One can be grateful for the publication of more Lummis pictures, but the Houlihans add little to the biographical record already established by Lummis’ children in “Charles F. Lummis: The Man and His West” (1975), and fail to offer the critical assessment of Lummis as an ethnographer and chronicler of Indian life that would make this more than just another source book of historical photographs.

Eschewing all interest in the daily activities that Lummis found so fascinating as photographic material, contemporary Southwestern photographer Marc Gaede deliberately seeks out those remote areas of the Southwestern landscape that betray no trace of man. To a landscape photographer, he writes, “more civilization means less art.” This is an oddly old-fashioned notion of landscape photography, or at least one that places Gaede squarely within the tradition represented by Ansel Adams, for whom he once worked. While many younger photographers view marks of man’s presence as an integral part of the physical landscape, Gaede takes a more pristine view. When, after an all-day drive, he finds a septic tank sitting in front of a Mexican church he hoped to photograph, he drives away without making a shot. Many of his contemporaries would have relished the irony.
+ + + + +
> **Work instructions**:
Continue the review of Southwestern photography books, picking up after its last sentence.

Pixel coordinate grounding data
+ + + + +
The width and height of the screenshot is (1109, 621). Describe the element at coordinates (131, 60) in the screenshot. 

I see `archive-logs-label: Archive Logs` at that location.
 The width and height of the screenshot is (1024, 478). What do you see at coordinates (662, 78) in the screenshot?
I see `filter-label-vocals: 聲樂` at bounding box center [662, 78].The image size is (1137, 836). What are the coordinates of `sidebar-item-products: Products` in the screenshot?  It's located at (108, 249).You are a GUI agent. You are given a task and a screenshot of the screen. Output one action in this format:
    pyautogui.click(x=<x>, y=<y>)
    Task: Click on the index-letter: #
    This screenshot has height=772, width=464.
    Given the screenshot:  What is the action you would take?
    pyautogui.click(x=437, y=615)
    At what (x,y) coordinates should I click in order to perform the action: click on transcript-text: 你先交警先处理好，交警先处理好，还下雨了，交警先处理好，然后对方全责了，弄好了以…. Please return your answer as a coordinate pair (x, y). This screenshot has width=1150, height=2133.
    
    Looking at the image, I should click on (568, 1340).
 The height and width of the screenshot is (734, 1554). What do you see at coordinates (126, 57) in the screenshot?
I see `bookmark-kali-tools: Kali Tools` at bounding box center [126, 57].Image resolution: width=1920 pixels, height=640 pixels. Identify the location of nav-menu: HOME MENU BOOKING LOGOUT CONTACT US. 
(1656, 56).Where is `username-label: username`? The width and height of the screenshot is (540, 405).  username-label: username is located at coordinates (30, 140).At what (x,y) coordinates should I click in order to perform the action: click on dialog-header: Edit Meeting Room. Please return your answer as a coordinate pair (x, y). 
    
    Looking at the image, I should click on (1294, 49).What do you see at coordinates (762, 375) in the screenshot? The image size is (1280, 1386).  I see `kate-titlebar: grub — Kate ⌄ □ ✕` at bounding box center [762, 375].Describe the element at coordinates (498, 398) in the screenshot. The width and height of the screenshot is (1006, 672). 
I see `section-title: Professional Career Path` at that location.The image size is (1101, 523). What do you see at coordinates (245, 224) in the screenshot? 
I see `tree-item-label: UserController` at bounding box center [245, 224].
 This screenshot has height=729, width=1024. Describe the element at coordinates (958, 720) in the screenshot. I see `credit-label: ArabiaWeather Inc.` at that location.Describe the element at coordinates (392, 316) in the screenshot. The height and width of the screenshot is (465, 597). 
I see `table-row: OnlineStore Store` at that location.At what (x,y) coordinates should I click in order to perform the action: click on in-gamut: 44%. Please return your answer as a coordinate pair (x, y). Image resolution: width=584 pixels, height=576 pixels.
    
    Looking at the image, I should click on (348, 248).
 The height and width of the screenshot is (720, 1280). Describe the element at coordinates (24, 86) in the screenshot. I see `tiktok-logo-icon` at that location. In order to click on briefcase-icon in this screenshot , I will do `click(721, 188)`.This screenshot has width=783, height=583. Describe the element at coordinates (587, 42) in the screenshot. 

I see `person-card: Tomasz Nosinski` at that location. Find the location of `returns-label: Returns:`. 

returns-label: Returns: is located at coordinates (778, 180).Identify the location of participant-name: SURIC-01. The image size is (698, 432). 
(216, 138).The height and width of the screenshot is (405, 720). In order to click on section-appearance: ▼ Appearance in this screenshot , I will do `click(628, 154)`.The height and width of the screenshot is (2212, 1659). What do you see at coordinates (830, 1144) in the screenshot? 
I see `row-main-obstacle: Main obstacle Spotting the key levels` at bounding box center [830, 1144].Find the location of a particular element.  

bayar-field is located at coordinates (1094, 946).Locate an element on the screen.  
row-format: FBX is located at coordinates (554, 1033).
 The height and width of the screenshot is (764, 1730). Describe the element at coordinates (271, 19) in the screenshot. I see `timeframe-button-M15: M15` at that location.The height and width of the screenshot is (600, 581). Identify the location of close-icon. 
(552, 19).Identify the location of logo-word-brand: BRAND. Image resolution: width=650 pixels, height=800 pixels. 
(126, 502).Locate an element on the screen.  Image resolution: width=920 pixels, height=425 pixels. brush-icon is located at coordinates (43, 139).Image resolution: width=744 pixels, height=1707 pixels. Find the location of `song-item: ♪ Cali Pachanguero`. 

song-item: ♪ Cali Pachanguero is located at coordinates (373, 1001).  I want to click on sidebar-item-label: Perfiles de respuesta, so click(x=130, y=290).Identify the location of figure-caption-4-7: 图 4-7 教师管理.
+ + + + +
> **Response area**:
Gaede’s new book of photographs is a fine production in every regard. David Lavender’s essay, “The Enduring Southwest,” is an excellent piece of cultural geography, and Gaede’s own introductory comments provide an unusually clear and straightforward account of the photographer’s approach to his work. One may or may not agree with his philosophy that permits him to remove “objectionable elements” like trailers or power lines from his compositions. But one cannot dispute that he is an eloquent and persuasive spokesman for the point of view he represents.

The photographs in this book are all handsomely reproduced and carefully chosen. In addition to dramatic pictures of remote wilderness areas, there are photographs of old Navajo and Pueblo habitation sites and a small group of formal portraits, all of people whom Gaede clearly associates with the grand traditions of the old Southwest.

Gaede writes that the New Mexico Lummis once described as “sun, silence, and adobe” is now “freeways, satellite dishes and trailers.” But his photographs offer persuasive evidence to the contrary, suggesting that the Southwest remains a distinct region with a unique geography, light and culture of its own, much as Lummis described it a century ago.